До урока оставалось полчаса. Идти недалеко. «Прогуляюсь», — решила Надежда Константиновна. Она старалась больше ходить, особенно в утренние часы, когда жара терпима. Ходьба успокаивала её, она нервничала последние дни, жила ожиданиями, подгоняла время, а оно еле тащилось и никогда не казалось таким ненужным и тягостно долгим, хотя всё было заполнено делом — кружком, книгами, необходимыми встречами и вот этим уроком. Урок был летний, то есть временный, но у неё уже было приглашение на постоянный в семью тоже богатых уфимских купцов, — этот урок ей передавала одна знакомая ссыльная, у которой к осени кончался срок ссылки. И переводы были, так что заработок обещал быть на зиму приличный.

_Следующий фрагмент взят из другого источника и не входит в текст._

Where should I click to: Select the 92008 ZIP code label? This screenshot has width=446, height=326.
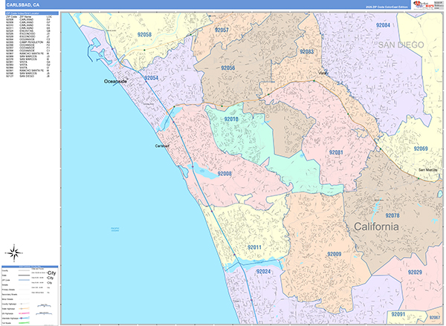224,173
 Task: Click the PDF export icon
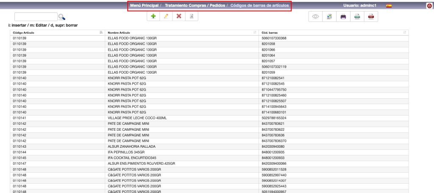point(371,17)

«Завтра, послезавтра, послепослезавтра Пять дней. Как ещё долго. Да нет, что я, совсем недолго, всего пять дней, только пять дней! — повторяла про себя Надежда Константиновна, идя теневой стороной, постукивая зонтиком о тротуар. — Вторник, среда, четверг, пятница Ну, не буду больше считать. Буду думать о другом. Буду думать об Игнатке».